Panda Bear and The Road Chief experiment with electronics to produce drastically different albums

Need to escape the bustle of your room-mate noisily making pasta? Find your happy place with these electronic releases.

Do you ever get nostalgic about walking through the mall in the 90s? Looking in the windows of the shops with monitors running Windows 95, surrounded by the plastic trees, your only goal is to meet up the girl you asked out from your English class and go shopping together. A perfect date!

The funky vapor-wave influenced music of The Road Chief will take you back there, even if you never lived it. The song "Thinking About You" is a digital harmony that nails the pining desire while "Summer Eyes" starts with a bubbly bass synth line that reverberates as the backbone through out the song. 
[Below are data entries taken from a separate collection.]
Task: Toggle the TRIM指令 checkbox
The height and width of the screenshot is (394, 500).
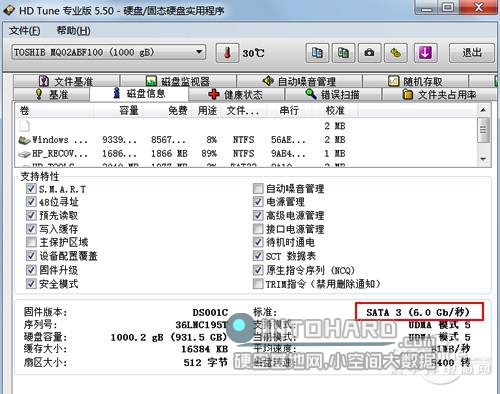Action: 258,284
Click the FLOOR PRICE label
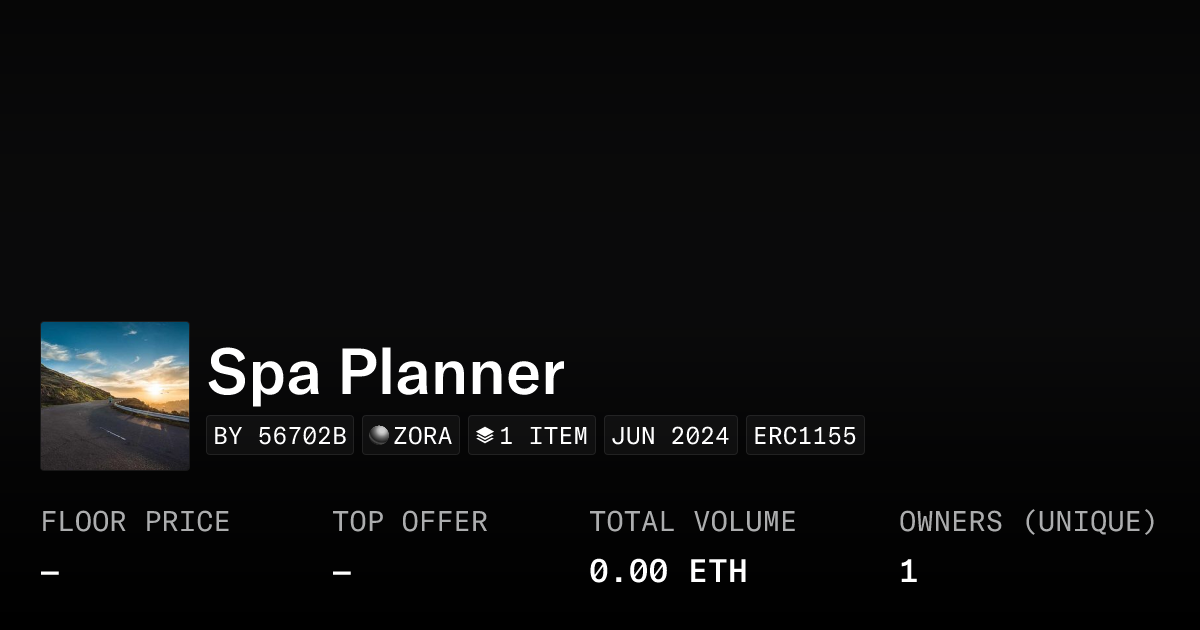 click(x=135, y=522)
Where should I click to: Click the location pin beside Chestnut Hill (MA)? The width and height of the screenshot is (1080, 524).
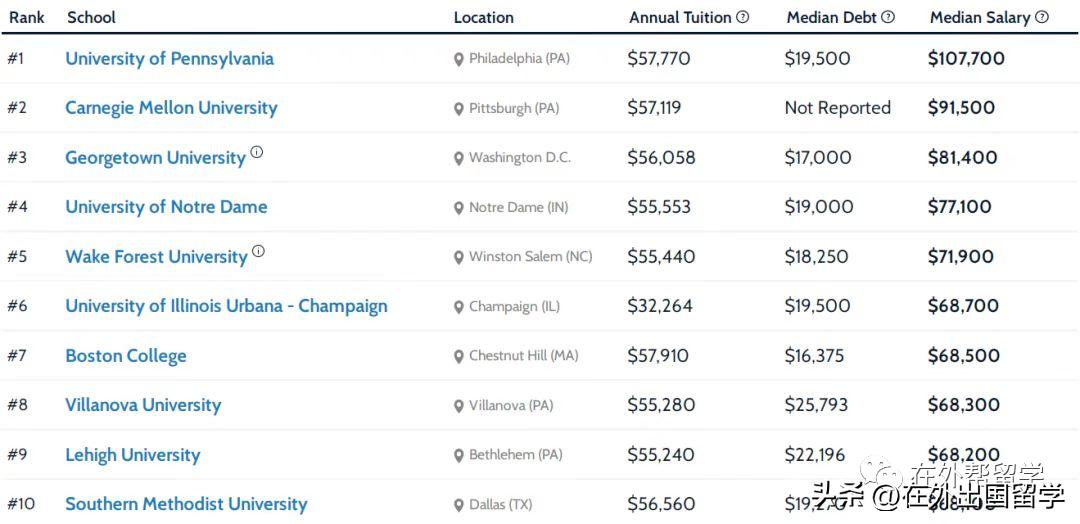tap(459, 356)
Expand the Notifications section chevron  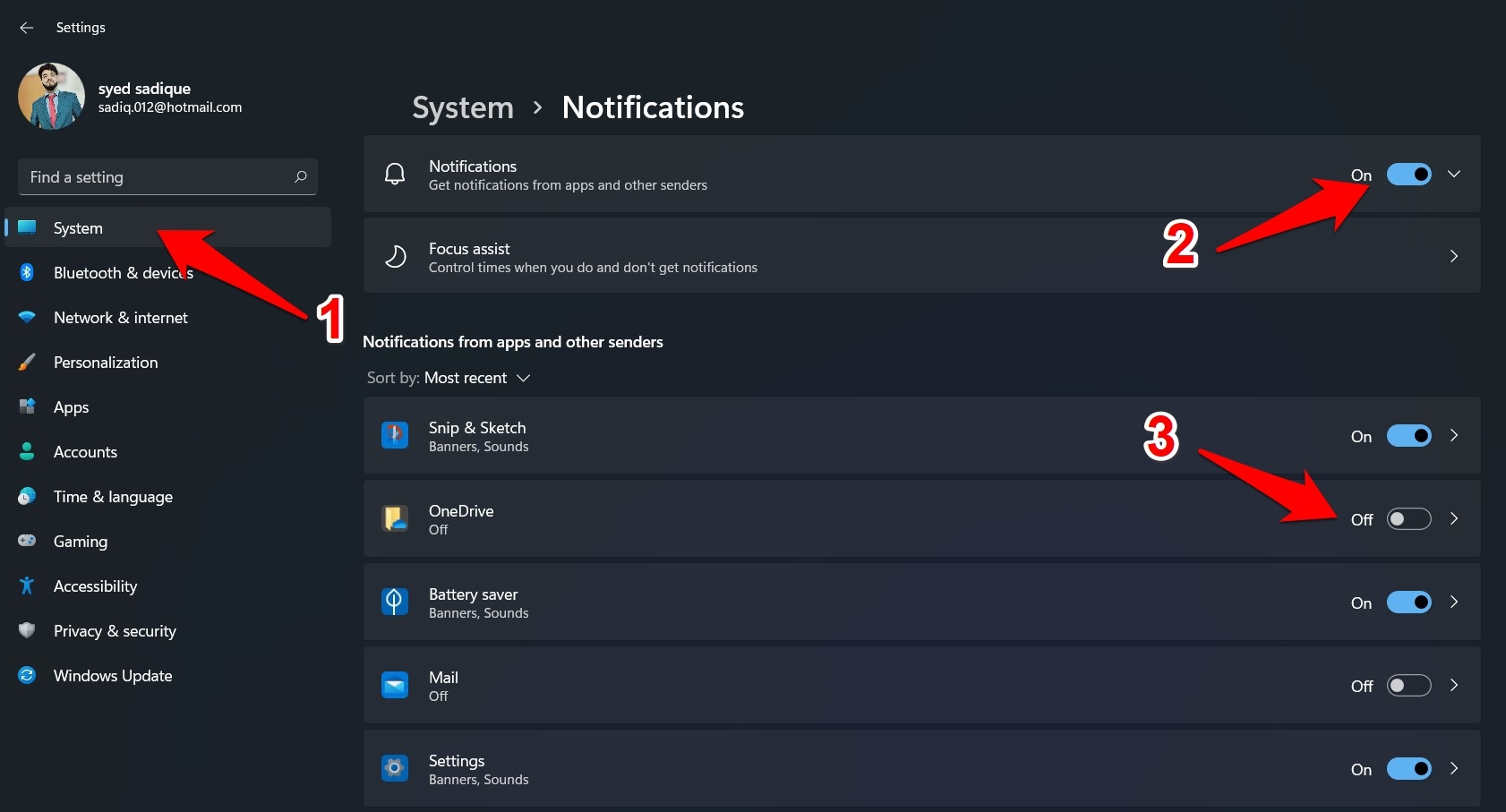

"All My Love" could almost be the soundtrack for an old flash game. In no way is this a fault. Its leads are catchy even as they drift you across the 8 bit-like electronic environment.

For a musical act with less than 1000 views on Spotify, I was impressed with The Road Chief's album. The songs are dynamic, the leads drift you up to somewhere in the sky, while the thumping bass and drums keep your feet moving on the disco-lit dance floor. 

The Road Chief doesn't do anything new or revolutionary with the genre, but definitely nails a certain sound which he can only be commended for.

"All My Love" is an album that seems to have been made for putting headphones in, falling back on your bed and zoning out to the nostalgic synth lines. But at the same time, the inescapable dance-ability and catchy hooks of it all ensures that it's worth a spin.

Meanwhile, Panda Bear returns after his widely popular release earlier this year, "Panda Bear Meets The Grim Reaper," with a new EP, "Crosswords."

Anyone already familiar with Panda Bear's dreamy vocals and ambient instrumentation will not be disappointed with this new release.

The EP is only five songs, but each one is important. There is no filler here. My personal favorites are "The Preakness," which in true operatic style is a strong vocal harmony on top of marching instrumentation, and "Cosplay,"which repeats a dream-like mantra.

I always thought Panda Bear's name fit perfectly with the music. It's bouncy, warm and feels like a soft cushion. He creates a musical "happy place."  Even when the song is melancholic, the vocal harmonies don't follow suit. 

When so much independent music that is made today appeals to "emo" sensibilities, with self deprecating lyrics and lo-fi guitar riffs, hearing music that makes you feel good is a great breath of fresh air.

Both Panda Bear and The Road Chief rely on electronic equipment to produce music. The result is a sonic environment that is as broad as it's detail-oriented. The Road Chief creates whole nostalgic worlds that combine the theme of love that grasp toward a long-gone past. 

Panda Bear, however, has created worlds a bit more psychedelic in nature and seems to have an eye keenly settled on the unpredictable future instead of the nostalgic past.